Change control has been with the IT industry for a long time. As systems have increased in number the need for change has become more and more pressing. A modern company makes hundreads of changes to their infrastructure every day and the complexity of these environments has increased dramatically.

Change control is one of the original keystones to the problem of managing IT. It's codified into standards like ITIL and many other industry standards, and over time has become the norm at many places. As time has progressed however the notion of controlling change has become slowly more awkward. We cannot increase the number of IT members infinitly, and systems have become bigger every year - this leaves us in the situation where the change control could potentially become the bottleneck of the business.

With configuration management systems we've now given our IT teams the ability to act as a force multiplier. No longer constrained by the speed of human endevour on a 1:1 ratio, we can now safely manage thousands of systems with a single operator.

This comes at an expense of course. Change control. You still need to know what's occuring in the infrastructure. This information is still available of course, and in fact is more available than ever if you can make the culture shift of understanding that that configuration held within with the config management system is the infrastructure.

Without naming names, I recently dealt with a client which held that all changes to the systems must be logged. New DNS records, alterations in IP addresses, etc. These 'changes' were then approved by a single person, and these were then actioned. As you can imagine several breakdowns in this system occured. a) the person doing the approvals often didn't log their own changes. b) changes were often logged after the change was made to save time. c) changes logged before the scope of the issue was fully understood created inaccurate logged changes. d) the obvious single point of failure in the approval process.

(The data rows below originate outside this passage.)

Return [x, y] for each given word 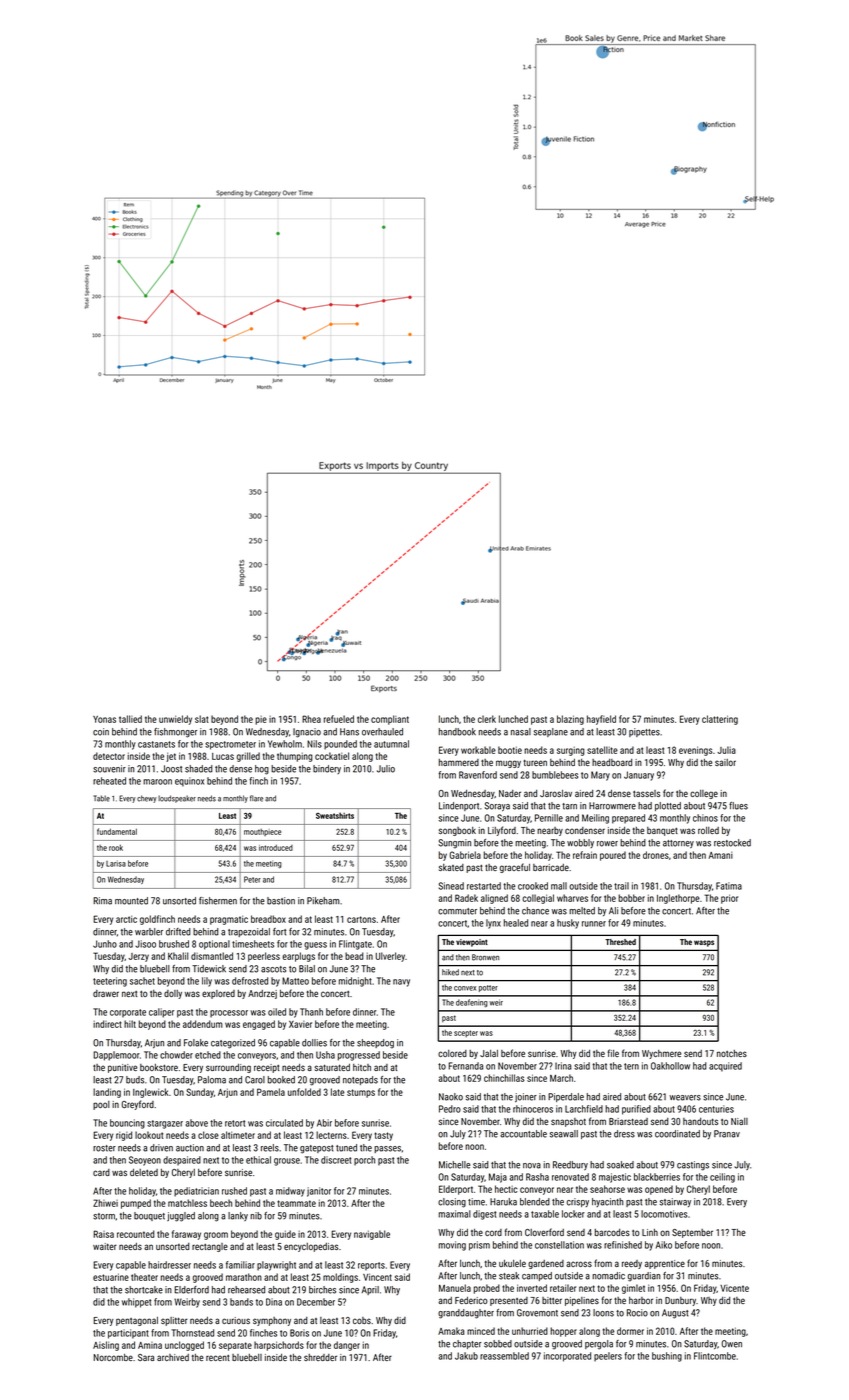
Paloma [212, 1080]
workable [478, 750]
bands [241, 1302]
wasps [704, 943]
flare [256, 798]
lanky [238, 1216]
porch [364, 1161]
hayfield [601, 720]
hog [262, 770]
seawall [564, 1134]
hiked [450, 972]
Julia [726, 750]
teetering [110, 982]
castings [693, 1166]
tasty [383, 1136]
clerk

These issues were mostly failures in the execution of the idea, not in the idea itself. In my opinion there are more fundimental issues with such a system though. Mainly that the system does not log changes at all, it logs intentions. While intentions to make changes may seem at first glance like a change - it isn't.

For instance you have an issue with the disk space filling up - this is how it should be handled:

  • log a change that the disk will be increased in size: approve change: make change
  • find out the issue wasn't the disk being too small, but the app logging too much
  • log a revert of the previous change: approve revert: revert change
  • log a change to change app logging: approve change: make change
  • rinse, repeat.

When written down like this it seems nonsensical, and it really is - but this scenario plays out every day in a badly managed change control ecosystem. There are a few key aspects missing from the example scenario's environment which would greatly improve the situation:

  • configuration management
  • testbed environment

In short, you need to be making alterations in the testbed environment and then duplicating these changes into the production one. The approval comes at the time of applying the now-known-correct fix, not at the break-fix stage. The main issue however is not having a testing environment...You simply cannot conjour up fixed to issues in the production environment without knowing the fix worked in a testbed one, but you cannot have a testbed environment if you've no way to easily spin one up - namely configuration management.

This makes deploying configuration management into an existing production environment very hard indeed. However I believe the improvements to the workflow that occur when a testbed environment exists is invaluable.